::: Text shown

GDB> dump memory private.bin 0x0000559decfceab0 0x559decfcf020

GDB> dump memory prekey.bin 0x0000559decfcfc00 0x559decfd3c00

The above commands save the chunks of memory as their own distinct files (“private.bin” and “prekey.bin”, respectively). Then – in accordance with the unshielding writeup – we grab a copy of openssh.

When I initially tried to ./configure the setup for openssh, I received a notice that libcrypto was misbehaving. This stackoverflow post (https://stackoverflow.com/questions/13811889/cannot-find-libcrypto-in-ubuntu) showed a fix:

sudo apt-get install libssl-dev

I then just followed along with the GDB commands in the unshielding writeup (adjusting only for the filepath/filenames of the private/prekey).

  
b main
b sshkey_free
r
set $miak = (struct sshkey *)sshkey_new(0)
set $shielded_private = (unsigned char *)malloc(1392)
set $shield_prekey = (unsigned char *)malloc(16384)
set $fd = fopen("/tmp/private.bin", "r")
call fread($shielded_private, 1, 1392, $fd)
call fclose($fd)
set $fd = fopen("/tmp/prekey.bin", "r")
call fread($shield_prekey, 1, 16384, $fd)
call fclose($fd)
set $miak->shielded_private=$shielded_private
set $miak->shield_prekey=$shield_prekey
set $miak->shielded_len=1392
set $miak->shield_prekey_len=16384
call sshkey_unshield_private($miak)
bt
f 1
x *kp
call sshkey_save_private(*kp, "/tmp/plaintext_private_key", "", "comment", 0, "\x00", 0)

::::::
::: Dataset

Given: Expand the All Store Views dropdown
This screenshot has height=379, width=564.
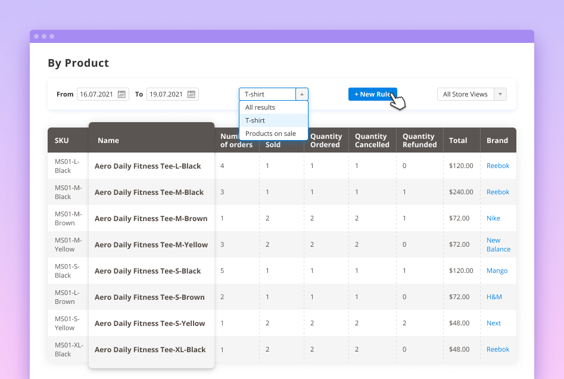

::::::
::: Dataset

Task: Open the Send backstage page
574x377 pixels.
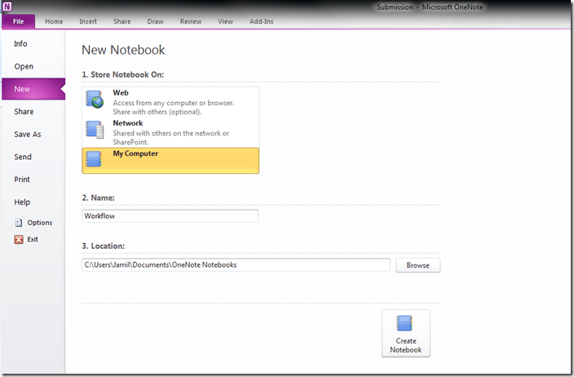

::::::

Task objective: Reproduce the passage of the text on recovering the shielded SSH key word for word, starting with "call fread($shield_prekey, 1, 16384, $fd)" and going on through "call sshkey_unshield_private($miak)".

Exercise response:
call fread($shield_prekey, 1, 16384, $fd)
call fclose($fd)
set $miak->shielded_private=$shielded_private
set $miak->shield_prekey=$shield_prekey
set $miak->shielded_len=1392
set $miak->shield_prekey_len=16384
call sshkey_unshield_private($miak)